Input material>
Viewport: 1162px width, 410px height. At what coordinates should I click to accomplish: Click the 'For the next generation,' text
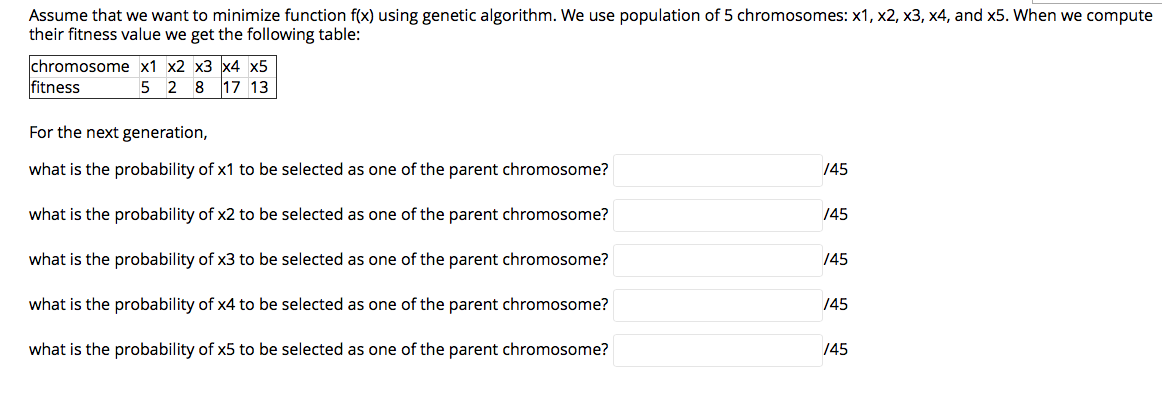119,133
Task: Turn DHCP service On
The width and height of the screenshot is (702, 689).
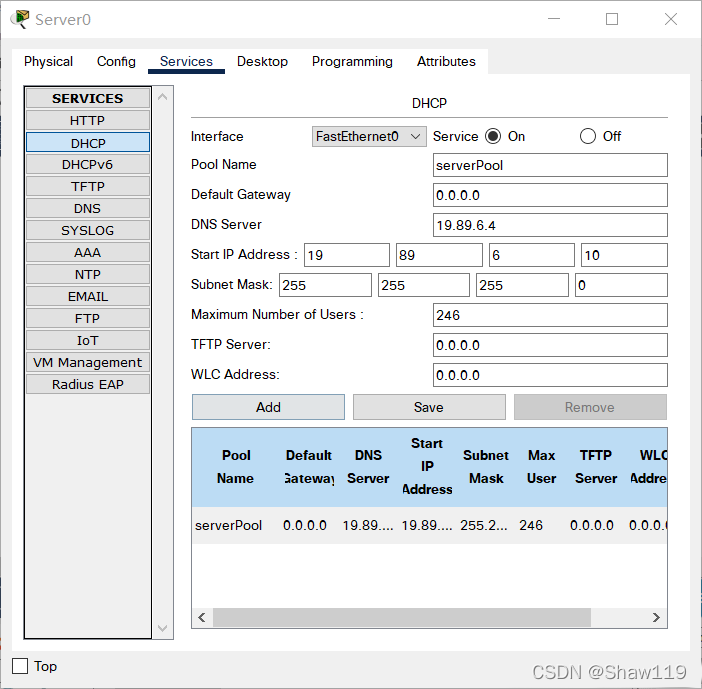Action: (x=493, y=136)
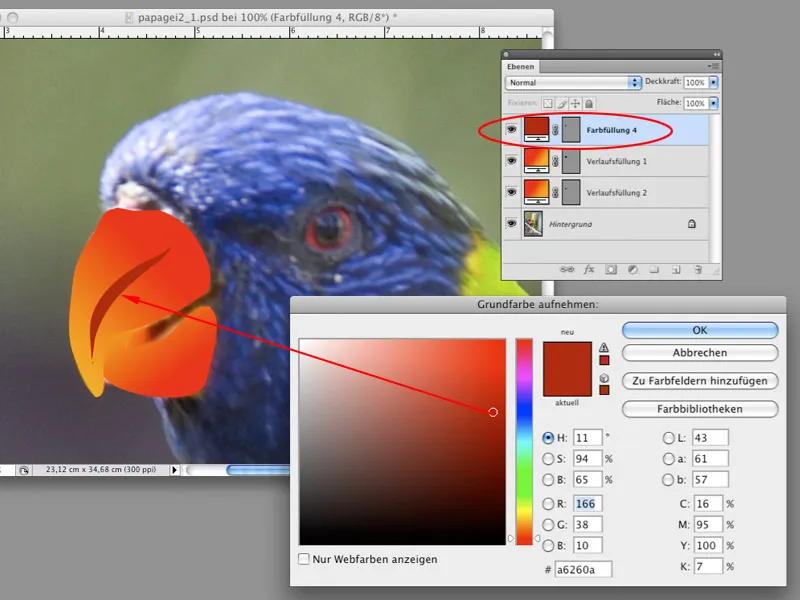
Task: Open the Deckkraft value dropdown
Action: (713, 83)
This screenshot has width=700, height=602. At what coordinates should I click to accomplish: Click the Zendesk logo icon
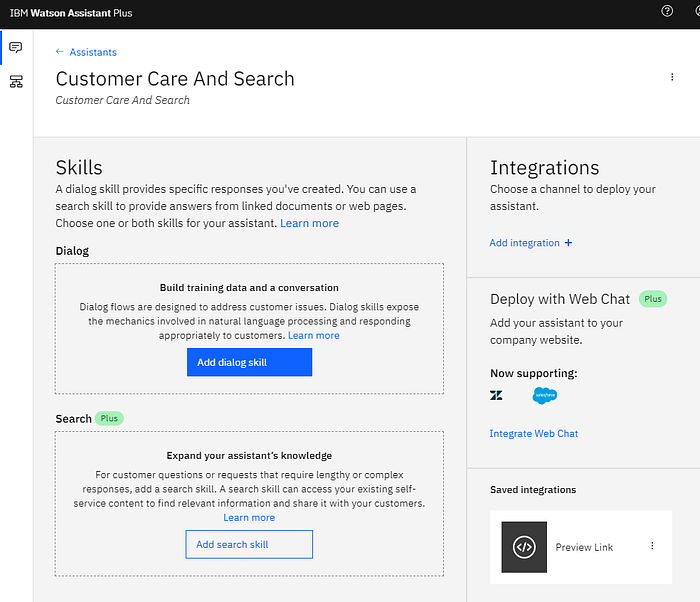[496, 395]
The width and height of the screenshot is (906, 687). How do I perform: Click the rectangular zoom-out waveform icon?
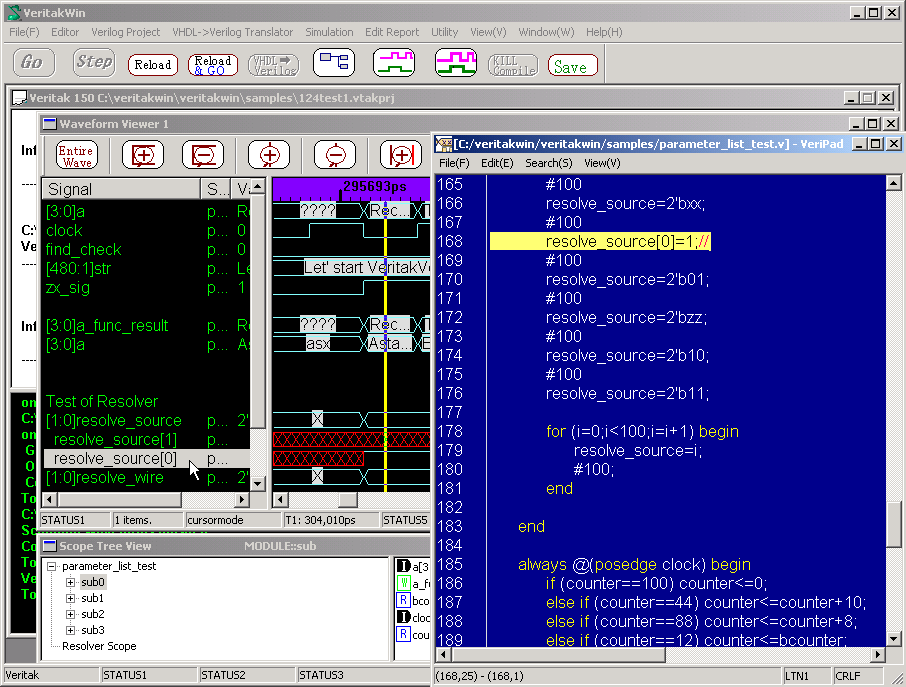(203, 155)
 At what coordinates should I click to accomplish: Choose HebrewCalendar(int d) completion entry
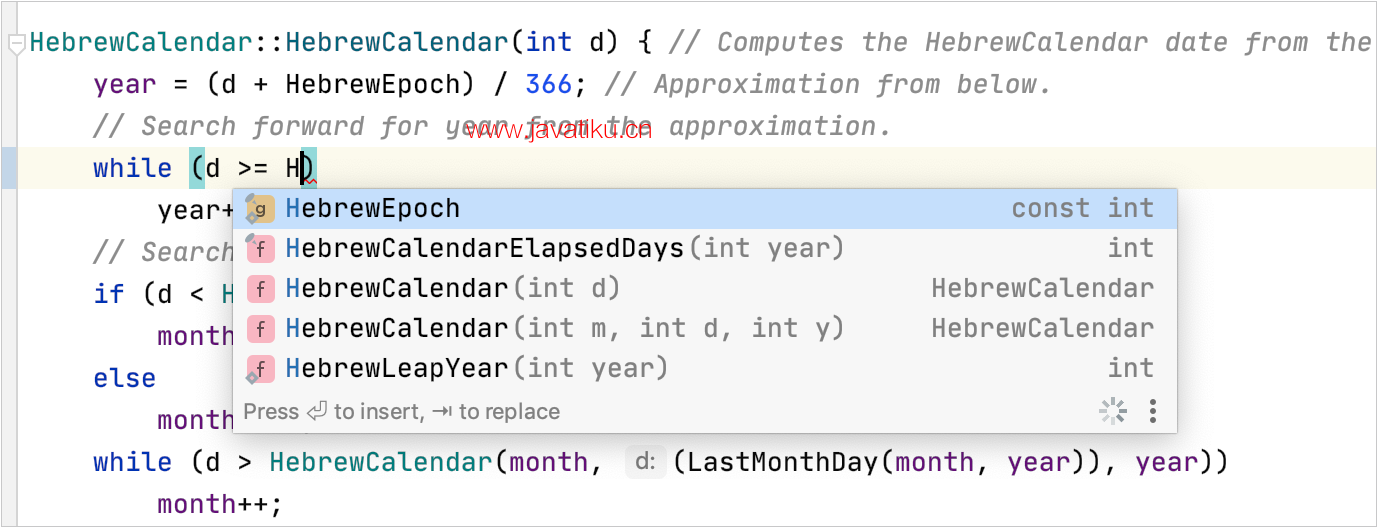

Brief> Pictures are to be dropped, and every record is to be copied exactly.

Completed exercise>
Viewport: 1162px width, 410px height. At what coordinates should I click to accomplish: Click the 'For the next generation,' text
119,133
Task: Turn DHCP service On
The width and height of the screenshot is (702, 689).
Action: (x=493, y=136)
Task: Open the Deckkraft value dropdown
Action: (713, 83)
This screenshot has width=700, height=602. At what coordinates should I click to accomplish: Click the Zendesk logo icon
[496, 395]
The width and height of the screenshot is (906, 687). How do I perform: Click the rectangular zoom-out waveform icon?
(203, 155)
 At what coordinates should I click to accomplish: Choose HebrewCalendar(int d) completion entry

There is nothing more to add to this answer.